Wie hoch ist der aktuelle Wert der Marke FC Bayern München?

In "Brand Finance" wird der Markenwert des FC Bayern mit 860 Millionen US-Dollar bewertet. Eine Studie von Forbes vom April 2013 bewertet den FC Bayern Markenwert mit 1.3 Milliarden US-Dollar. Wir sollten die Studie im nächsten Jahr abwarten, um zu sehen, welchen Effekt das Triple hatte. Wir erwarten natürlich noch eine deutliche Steigerung.

Es könnte im nächsten Jahr aber noch ein anderer, negativer Effekt greifen. Der anstehende Prozess von Uli Honeß. Die Staatsanwaltschaft München hat gerade Anklage erhoben.

────────────────

- _AUFGABE 1_: Mit welchem Betrag bewertet „Brand Finance“ laut dem Text über den Markenwert des FC Bayern die Marke des Vereins?
- _AUFGABE 2_: Schreibe den Text über den Markenwert des FC Bayern im Anschluss an seinen letzten Satz weiter.

────────────────

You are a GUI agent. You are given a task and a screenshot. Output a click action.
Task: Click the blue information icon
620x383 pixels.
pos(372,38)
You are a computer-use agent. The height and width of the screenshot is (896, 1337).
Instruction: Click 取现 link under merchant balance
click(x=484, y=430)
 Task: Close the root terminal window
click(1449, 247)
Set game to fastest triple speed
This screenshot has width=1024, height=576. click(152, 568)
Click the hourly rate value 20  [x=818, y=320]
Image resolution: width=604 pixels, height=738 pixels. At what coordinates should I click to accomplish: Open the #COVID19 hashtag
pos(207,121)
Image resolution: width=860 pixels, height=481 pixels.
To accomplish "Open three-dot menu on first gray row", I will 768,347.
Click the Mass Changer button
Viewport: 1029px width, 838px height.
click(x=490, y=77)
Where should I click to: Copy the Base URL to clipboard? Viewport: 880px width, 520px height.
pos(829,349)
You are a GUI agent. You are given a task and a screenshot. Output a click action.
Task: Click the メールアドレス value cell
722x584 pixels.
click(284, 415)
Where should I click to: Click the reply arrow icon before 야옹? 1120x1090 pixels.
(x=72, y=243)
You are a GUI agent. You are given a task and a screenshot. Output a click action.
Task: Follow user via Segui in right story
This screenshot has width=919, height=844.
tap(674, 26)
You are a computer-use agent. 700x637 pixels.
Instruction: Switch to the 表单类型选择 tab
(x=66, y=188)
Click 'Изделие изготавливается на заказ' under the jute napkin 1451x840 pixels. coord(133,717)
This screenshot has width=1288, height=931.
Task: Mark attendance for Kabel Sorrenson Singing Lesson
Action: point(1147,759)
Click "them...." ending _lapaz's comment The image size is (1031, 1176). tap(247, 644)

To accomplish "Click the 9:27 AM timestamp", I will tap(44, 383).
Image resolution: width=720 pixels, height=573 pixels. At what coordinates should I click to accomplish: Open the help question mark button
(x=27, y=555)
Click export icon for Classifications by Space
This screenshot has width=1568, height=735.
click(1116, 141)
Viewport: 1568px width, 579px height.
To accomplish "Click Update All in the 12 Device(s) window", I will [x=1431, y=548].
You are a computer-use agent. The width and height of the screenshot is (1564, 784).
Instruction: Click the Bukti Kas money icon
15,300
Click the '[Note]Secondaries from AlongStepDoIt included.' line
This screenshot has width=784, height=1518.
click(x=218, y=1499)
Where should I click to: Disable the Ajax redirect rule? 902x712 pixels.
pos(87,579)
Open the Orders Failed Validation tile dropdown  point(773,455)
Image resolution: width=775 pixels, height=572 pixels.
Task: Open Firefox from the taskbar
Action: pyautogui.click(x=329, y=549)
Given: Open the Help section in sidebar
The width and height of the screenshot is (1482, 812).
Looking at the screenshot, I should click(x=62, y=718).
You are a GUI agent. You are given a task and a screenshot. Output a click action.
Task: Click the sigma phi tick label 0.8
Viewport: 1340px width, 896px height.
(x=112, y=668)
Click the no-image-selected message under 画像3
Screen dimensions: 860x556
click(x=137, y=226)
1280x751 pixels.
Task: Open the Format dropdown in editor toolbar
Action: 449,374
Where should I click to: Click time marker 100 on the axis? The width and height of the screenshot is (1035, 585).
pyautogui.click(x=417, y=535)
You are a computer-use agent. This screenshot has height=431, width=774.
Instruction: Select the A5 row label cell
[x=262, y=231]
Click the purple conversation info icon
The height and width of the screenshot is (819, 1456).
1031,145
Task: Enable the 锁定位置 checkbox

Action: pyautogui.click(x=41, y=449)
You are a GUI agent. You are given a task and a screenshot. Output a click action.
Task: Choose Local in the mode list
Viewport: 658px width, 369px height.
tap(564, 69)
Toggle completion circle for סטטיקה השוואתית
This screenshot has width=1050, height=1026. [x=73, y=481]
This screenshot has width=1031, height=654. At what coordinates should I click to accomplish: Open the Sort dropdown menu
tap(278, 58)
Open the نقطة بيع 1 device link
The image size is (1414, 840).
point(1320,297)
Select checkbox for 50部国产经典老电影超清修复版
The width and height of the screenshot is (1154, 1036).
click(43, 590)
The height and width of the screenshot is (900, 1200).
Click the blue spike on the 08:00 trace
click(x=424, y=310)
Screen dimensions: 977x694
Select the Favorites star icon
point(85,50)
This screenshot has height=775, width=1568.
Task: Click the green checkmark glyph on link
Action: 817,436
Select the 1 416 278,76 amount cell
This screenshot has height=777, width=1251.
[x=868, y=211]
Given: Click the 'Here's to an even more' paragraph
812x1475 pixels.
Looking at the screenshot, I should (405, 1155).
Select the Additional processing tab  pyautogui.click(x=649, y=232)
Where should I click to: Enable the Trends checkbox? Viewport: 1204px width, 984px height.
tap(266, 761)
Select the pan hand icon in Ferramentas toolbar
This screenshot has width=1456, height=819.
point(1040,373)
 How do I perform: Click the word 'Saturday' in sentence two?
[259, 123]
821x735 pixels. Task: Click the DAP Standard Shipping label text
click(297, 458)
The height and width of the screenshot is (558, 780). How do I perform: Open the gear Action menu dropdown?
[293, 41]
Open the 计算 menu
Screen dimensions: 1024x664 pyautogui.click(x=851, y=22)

────────────────

- _AUFGABENERGEBNIS 1_: Mit 860 Millionen US-Dollar.

- _AUFGABENERGEBNIS 2_:
In keinster Art und Weise. Unsere Mannschaft hat das Triple gewonnen und was den Umsatz betrifft, können wir ein neues Rekordjahr vermelden. Auch die Akquise von neuen Partnern verläuft weiterhin positiv.

Hoeneß gilt ja wie kein anderer als Vater der Marke FC Bayern München. Wie würden Sie denn die verschiedenen Phasen der Markenbildung des FCB in den vergangenen Jahren beschreiben?

Phasen würde ich nicht unbedingt sagen, denn der Markenaufbau setzt sich aus verschiedenen Teilen zusammen: der sportliche Erfolg, das seriöse wirtschaftliche Handeln und der Markenauftritt, den wir zusammen mit unseren Partnern und Sponsoren betreiben, den aber auch die führenden Köpfe des Vereins vertreten. All das zahlt auf die Marke ein.

Was muss als nächstes kommen?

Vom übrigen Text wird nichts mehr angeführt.